イザヤ書講解

50.イザヤ書49章14-20節『神の手のひら』

第二イザヤの告知全体の開始点は、イスラエルの残りの者の落胆と絶望です。イスラエルは神から見捨てられ、忘れられたと思っています。まさに、捕囚時代の末期、イスラエルの人々の心にわだかまっていた断念と絶望の声が14節において次のように表明されています。

シオンは言う。
主はわたしを見捨てられた
わたしの主はわたしを忘れられた、と。

**指示 1**
記録の冒頭から「pyautogui.click(x=425, y=185)」を含む行までの範囲を、空行を除き、「番号」と「内容」の二列からなるMarkdownの表として表してください。

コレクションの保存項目
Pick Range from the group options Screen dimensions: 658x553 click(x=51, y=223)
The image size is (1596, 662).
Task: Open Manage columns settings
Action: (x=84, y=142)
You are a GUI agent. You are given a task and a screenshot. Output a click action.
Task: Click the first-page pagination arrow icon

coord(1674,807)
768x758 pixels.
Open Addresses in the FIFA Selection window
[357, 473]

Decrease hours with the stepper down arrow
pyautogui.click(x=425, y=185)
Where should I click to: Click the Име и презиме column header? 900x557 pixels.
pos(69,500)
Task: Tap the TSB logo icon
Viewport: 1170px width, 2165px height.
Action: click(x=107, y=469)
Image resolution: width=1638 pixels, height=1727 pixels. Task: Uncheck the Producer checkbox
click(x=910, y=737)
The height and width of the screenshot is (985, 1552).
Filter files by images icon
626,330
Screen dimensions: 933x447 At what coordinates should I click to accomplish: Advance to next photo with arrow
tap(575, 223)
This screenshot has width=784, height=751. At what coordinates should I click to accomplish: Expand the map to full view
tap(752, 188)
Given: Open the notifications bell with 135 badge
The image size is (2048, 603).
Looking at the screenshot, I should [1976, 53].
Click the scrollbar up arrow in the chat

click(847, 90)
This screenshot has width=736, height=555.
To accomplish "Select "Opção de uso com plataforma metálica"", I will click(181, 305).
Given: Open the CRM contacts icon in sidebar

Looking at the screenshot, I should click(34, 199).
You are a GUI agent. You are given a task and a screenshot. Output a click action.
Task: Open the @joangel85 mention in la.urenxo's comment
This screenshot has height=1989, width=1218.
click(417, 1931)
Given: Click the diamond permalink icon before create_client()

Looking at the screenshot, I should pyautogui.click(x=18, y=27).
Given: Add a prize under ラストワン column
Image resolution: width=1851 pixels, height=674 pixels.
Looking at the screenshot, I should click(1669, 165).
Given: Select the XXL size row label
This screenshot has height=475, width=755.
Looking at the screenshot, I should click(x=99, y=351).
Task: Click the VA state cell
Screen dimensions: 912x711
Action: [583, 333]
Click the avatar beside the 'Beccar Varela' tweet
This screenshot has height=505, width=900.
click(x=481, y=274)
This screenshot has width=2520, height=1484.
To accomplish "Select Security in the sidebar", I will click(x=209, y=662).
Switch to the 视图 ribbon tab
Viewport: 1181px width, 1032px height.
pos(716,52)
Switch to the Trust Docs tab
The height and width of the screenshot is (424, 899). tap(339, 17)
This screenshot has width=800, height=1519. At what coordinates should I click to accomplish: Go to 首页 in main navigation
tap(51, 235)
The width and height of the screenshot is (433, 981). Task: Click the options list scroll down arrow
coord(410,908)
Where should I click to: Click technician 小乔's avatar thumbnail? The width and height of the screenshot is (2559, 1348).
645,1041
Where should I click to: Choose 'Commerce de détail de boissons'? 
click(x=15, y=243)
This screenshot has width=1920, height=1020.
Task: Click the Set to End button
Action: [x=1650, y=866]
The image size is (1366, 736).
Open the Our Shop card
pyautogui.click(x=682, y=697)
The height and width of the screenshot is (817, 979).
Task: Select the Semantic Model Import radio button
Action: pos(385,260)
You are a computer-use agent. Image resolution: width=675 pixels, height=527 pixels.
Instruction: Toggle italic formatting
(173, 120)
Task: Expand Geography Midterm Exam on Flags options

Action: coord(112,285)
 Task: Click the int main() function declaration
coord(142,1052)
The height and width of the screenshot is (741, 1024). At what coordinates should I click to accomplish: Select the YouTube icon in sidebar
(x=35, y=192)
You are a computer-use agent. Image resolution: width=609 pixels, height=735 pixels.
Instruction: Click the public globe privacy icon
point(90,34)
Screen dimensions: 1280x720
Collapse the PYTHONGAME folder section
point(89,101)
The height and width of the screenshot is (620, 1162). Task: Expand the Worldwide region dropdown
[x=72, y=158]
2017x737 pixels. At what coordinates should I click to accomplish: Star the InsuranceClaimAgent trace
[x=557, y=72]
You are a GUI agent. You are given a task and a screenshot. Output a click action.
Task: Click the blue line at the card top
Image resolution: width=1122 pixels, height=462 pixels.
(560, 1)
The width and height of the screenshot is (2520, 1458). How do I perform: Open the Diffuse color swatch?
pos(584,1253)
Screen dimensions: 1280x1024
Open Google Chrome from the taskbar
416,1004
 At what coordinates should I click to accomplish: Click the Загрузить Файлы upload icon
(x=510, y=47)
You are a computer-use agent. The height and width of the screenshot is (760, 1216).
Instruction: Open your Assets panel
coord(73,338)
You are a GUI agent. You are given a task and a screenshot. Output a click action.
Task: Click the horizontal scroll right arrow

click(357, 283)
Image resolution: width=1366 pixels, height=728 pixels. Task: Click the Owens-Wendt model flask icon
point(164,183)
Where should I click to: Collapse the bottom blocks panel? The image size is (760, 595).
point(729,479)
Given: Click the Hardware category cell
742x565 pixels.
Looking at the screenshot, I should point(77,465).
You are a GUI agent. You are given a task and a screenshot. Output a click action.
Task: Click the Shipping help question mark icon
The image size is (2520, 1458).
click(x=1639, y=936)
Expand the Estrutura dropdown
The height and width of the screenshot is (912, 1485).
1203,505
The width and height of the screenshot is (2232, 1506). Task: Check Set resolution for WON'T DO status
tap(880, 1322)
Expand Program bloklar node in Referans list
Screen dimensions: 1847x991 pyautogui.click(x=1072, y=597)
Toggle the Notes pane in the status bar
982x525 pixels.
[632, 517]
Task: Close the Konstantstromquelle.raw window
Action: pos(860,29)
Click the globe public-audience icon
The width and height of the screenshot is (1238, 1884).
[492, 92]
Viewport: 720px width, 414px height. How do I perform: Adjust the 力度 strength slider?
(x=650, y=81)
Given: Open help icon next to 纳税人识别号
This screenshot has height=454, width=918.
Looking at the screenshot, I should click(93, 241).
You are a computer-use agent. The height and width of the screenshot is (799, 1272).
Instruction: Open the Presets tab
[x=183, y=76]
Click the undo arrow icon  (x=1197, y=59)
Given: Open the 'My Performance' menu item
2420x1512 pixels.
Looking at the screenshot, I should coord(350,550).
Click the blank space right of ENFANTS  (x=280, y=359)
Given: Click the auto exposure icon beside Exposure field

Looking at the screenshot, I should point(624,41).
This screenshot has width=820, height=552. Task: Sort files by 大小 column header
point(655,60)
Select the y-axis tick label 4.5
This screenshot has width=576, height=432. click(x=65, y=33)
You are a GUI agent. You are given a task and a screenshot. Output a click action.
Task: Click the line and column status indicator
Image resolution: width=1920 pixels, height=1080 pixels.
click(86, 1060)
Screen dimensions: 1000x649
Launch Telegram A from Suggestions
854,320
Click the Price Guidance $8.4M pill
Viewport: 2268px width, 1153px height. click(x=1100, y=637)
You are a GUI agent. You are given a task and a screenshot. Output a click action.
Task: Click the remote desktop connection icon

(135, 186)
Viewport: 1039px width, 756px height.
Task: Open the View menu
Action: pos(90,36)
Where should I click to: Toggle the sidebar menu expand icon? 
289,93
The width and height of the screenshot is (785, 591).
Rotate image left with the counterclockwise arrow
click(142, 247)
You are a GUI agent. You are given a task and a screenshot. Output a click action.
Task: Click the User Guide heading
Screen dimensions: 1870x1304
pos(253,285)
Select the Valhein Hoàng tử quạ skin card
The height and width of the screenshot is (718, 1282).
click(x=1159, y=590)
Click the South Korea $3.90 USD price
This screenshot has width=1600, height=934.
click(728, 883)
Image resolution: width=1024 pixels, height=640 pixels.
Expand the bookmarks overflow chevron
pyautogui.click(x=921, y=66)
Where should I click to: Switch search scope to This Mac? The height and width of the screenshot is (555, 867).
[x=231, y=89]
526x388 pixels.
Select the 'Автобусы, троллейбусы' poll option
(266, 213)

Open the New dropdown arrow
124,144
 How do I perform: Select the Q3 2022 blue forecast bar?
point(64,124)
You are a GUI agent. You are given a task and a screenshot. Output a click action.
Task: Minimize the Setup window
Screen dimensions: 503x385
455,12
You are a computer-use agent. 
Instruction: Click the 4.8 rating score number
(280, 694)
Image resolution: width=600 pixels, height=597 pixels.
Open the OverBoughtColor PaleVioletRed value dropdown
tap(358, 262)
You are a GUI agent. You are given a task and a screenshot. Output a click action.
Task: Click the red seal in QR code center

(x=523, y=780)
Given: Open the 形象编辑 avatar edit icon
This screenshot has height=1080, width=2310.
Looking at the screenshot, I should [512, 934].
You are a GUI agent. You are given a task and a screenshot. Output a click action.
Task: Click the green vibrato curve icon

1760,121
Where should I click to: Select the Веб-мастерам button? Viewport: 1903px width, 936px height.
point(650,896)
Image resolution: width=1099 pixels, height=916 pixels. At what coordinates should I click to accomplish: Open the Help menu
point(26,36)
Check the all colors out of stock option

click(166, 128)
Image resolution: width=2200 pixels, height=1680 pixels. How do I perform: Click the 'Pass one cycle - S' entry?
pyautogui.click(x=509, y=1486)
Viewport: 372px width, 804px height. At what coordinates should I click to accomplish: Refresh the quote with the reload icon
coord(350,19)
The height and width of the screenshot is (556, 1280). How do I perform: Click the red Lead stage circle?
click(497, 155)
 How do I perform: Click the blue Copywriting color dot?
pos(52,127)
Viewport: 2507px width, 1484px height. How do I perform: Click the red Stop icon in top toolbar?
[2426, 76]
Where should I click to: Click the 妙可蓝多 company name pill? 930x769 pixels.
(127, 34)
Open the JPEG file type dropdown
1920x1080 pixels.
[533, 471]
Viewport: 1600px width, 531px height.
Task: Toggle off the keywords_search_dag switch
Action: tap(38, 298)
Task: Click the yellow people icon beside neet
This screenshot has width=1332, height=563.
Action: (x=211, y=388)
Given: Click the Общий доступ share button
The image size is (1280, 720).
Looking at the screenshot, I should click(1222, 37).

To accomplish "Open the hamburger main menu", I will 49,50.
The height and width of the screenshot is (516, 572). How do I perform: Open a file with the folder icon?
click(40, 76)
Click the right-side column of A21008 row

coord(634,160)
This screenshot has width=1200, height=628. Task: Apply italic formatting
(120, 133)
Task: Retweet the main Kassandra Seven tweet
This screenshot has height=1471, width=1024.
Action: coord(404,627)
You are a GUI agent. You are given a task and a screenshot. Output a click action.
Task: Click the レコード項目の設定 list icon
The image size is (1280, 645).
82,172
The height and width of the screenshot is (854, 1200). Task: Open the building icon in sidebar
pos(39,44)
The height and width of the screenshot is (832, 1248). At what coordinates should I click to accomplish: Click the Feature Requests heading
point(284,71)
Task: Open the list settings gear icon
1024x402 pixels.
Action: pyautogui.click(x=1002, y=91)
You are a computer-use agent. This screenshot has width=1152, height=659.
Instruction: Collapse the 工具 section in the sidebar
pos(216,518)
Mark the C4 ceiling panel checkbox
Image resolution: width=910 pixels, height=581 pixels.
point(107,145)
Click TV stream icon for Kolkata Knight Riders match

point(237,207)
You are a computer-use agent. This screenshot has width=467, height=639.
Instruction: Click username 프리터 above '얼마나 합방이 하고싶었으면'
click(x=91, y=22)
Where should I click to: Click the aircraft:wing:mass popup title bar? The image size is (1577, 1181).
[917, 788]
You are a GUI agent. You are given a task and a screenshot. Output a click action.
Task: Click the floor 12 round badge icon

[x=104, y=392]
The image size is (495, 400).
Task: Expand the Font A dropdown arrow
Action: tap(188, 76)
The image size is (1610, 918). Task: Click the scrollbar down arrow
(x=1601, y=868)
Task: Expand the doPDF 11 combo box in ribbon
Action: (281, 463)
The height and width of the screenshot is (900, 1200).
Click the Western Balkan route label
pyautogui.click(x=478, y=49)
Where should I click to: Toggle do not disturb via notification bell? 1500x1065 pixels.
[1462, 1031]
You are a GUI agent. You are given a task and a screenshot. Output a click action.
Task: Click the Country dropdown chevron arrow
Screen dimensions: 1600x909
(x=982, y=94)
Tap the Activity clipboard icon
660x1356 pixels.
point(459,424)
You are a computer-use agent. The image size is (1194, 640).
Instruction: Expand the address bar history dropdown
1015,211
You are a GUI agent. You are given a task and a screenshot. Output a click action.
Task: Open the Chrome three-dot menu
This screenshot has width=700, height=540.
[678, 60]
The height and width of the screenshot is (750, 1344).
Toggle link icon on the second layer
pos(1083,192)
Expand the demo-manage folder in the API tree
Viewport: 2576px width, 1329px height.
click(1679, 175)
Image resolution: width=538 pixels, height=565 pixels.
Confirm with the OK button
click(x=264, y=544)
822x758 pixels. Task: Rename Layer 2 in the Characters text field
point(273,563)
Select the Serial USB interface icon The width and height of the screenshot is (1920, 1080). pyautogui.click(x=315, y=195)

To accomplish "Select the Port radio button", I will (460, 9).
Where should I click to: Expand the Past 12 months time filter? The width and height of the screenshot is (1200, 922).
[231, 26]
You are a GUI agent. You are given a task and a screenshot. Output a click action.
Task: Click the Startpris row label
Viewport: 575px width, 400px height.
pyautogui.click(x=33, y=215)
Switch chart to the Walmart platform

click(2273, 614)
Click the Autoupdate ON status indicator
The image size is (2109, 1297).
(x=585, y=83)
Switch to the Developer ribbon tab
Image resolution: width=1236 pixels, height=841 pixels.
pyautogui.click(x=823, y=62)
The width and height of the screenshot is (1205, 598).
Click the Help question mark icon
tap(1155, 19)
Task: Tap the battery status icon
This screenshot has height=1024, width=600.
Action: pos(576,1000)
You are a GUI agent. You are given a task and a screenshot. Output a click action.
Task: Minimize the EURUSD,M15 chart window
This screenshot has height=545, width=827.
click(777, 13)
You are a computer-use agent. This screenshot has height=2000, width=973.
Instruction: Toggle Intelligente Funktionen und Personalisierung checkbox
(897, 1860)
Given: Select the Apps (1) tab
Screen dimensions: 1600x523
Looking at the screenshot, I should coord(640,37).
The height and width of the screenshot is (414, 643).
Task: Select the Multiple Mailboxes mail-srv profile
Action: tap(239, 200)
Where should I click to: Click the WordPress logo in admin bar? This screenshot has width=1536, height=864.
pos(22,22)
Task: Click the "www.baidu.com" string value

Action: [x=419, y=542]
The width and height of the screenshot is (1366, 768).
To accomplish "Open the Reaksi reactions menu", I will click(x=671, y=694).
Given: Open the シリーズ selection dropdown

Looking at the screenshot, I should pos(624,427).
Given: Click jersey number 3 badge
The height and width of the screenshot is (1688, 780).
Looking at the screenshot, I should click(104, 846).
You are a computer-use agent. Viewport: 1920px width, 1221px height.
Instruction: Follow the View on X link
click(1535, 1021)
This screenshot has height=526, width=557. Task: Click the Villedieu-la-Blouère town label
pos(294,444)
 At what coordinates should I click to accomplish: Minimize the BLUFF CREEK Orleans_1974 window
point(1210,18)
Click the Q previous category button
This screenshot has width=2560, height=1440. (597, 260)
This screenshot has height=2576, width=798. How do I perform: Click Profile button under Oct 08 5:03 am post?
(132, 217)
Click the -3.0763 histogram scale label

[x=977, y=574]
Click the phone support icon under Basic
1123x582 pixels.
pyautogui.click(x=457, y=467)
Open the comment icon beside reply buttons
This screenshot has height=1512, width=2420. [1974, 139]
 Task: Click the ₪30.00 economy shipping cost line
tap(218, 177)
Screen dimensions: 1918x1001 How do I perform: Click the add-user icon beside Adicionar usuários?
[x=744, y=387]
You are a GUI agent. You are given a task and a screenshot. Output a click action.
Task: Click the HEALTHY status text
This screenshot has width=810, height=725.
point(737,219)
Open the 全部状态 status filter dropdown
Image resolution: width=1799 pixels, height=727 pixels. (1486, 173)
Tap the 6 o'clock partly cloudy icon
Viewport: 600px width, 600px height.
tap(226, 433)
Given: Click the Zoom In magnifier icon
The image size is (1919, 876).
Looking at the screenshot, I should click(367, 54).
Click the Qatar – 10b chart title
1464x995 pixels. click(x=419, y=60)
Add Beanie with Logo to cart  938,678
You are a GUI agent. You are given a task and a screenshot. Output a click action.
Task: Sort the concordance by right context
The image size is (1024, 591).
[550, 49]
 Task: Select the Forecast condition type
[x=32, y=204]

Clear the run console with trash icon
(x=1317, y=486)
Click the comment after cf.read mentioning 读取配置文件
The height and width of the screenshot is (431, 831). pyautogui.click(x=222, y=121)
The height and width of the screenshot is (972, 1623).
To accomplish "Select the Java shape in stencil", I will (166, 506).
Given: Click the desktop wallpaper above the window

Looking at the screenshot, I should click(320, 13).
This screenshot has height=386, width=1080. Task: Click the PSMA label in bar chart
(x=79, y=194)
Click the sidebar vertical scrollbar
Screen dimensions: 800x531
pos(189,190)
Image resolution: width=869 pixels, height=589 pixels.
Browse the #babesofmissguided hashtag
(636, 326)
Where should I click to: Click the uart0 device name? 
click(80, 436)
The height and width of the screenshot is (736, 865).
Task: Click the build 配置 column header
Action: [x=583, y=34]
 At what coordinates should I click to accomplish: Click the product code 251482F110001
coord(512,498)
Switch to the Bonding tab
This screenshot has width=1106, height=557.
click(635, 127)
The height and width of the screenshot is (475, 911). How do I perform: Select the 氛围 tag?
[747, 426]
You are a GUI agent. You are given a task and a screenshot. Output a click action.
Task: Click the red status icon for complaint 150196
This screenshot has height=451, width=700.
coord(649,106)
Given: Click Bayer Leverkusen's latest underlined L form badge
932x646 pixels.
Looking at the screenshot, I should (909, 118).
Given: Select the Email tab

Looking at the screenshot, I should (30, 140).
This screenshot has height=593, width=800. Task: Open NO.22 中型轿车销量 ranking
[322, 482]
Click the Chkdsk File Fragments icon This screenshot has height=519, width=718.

**指示 2**
イザヤ書講解の文章について、示されている最後の文の後から続きを書き継いでください。

**回答 1**
| 番号 | 内容 |
|---|---|
| 1 | Pick Range from the group options Screen dimensions: 658x553 click(x=51, y=223) |
| 2 | The image size is (1596, 662). |
| 3 | Task: Open Manage columns settings |
| 4 | Action: (x=84, y=142) |
| 5 | You are a GUI agent. You are given a task and a screenshot. Output a click action. |
| 6 | Task: Click the first-page pagination arrow icon |
| 7 | coord(1674,807) |
| 8 | 768x758 pixels. |
| 9 | Open Addresses in the FIFA Selection window |
| 10 | [357, 473] |
| 11 | Decrease hours with the stepper down arrow |
| 12 | pyautogui.click(x=425, y=185) |

**回答 2**
ここでシオンと呼ばれているのは、前587年バビロンの大軍に包囲され、陥落したエルサレムのことです。捕囚としてバビロンに連れ去られ、40年を越えたイスラエルの人々のことでもあります。40年経ってもそのショックは癒えずに残っていました。それが、そこから立ち上がれないでいる彼らが口にする祈りの言葉でもあったのです。なんという不遜な、と思える祈りの言葉です。だからといって、彼らは全く主への信仰を失っていたわけではありません。しかし、過去に引きずられ、その信仰は後ろ向きになっていたのです。捕囚の地で、前途に希望が持てないので、ため息をつきながらその日暮らしをして生きていたのです。神を信じていても、神が未来を切り開かれる力を持っておられるという事実を見ようとしない信仰、それは未来を断念する信仰でしかありません。

哀歌に歌われている民は、第二イザヤが直面した民といわば同じ信仰を表明しています。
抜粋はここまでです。